The provider agrees to notify DASA immediately through a written request to the Help Desk at: DHS.DASAHELP@ILLINOIS.GOV upon discovery of any problem relative to the submission of any required service or financial data.
All services submitted for payment will appear on a DHS accepted/rejected report. All rejected services will have an error message associated with the rejection. These reports should be reviewed and reconciled upon receipt.
Services submitted for reimbursement can also be rejected during processing at HFS. In these instances, rejections are identified on a remittance advice with an error code and a descriptive error message.
In all instances, if an error occurs and the service can be rebilled, the service should be resubmitted utilizing DARTS. Providers should remember that services must be resubmitted in a timely manner.
If an adjustment is necessary to a paid claim, it is necessary to complete a HFS Hospital Adjustment form 2249. Instructions for completion are contained in Appendix C. A specific listing of error codes and procedures are specified in Appendix D.
Late Payment/Services Submission
DASA has two established billing periods:
- Medicaid Funds: Medicaid funds can be paid if accepted for payment and processed within 12 months of the date of service and if the bill does not exceed the established fiscal year obligation.
- All Other DASA Funds: Any other DASA funds can be paid if they are delivered within the applicable state fiscal year, accepted for payment before annually established dates relative to the end of the lapse period and do not exceed the established fiscal year amount of funding contained in the contract.
Payment or Acceptance of Services Beyond Established Billing Periods:
- Requests for payment or service acceptance beyond established billing periods are allowable if the delay in submission was due to DASA or Healthcare and Family Services (HFS) processing.

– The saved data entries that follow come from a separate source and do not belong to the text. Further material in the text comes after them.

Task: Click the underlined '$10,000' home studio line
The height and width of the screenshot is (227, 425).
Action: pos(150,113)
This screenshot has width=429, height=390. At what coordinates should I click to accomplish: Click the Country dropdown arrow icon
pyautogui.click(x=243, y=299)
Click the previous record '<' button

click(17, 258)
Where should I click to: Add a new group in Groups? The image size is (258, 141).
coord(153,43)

- Requests for service acceptance or reimbursement from DASA funds other than Medicaid may only be submitted for the prior state fiscal year. Requests for reimbursement from Medicaid may only be submitted up to two years from the date of service. All requests shall be in writing and include the reason the established billing period was exceeded.Supporting documentation must be attached. All requests must also adhere to the conditions specified in the DASA contract, applicable manuals and/or letter of agreementor memorandum of understanding. If the request is for reimbursement from a federal project fund, it must reference the federal grant fiscal year funding as specified in the DASA contract. All other requests for reimbursement shall be for the same type of program funds identified in the DASA contract.

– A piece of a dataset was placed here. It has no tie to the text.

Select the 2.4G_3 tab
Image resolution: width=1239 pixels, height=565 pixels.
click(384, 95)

If the request is denied, it will be for one of the following reasons:
- It is determined that the delay in submission is not the fault of DASA or HFS.

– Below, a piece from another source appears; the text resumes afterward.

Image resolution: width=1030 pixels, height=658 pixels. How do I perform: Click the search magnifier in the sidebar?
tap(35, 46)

- Insufficient funds to satisfy the request in the specific project or program area.
- No availability of funds within DASA's appropriation authority.
If the request is approved, DASA will apply the appropriate service credit or approve the services for reimbursement from the Illinois Court of Claims. All such approvals are subject to on-site and/or electronic audit. All requests will be responded to in writing and will specify the reason for the denial or acceptance.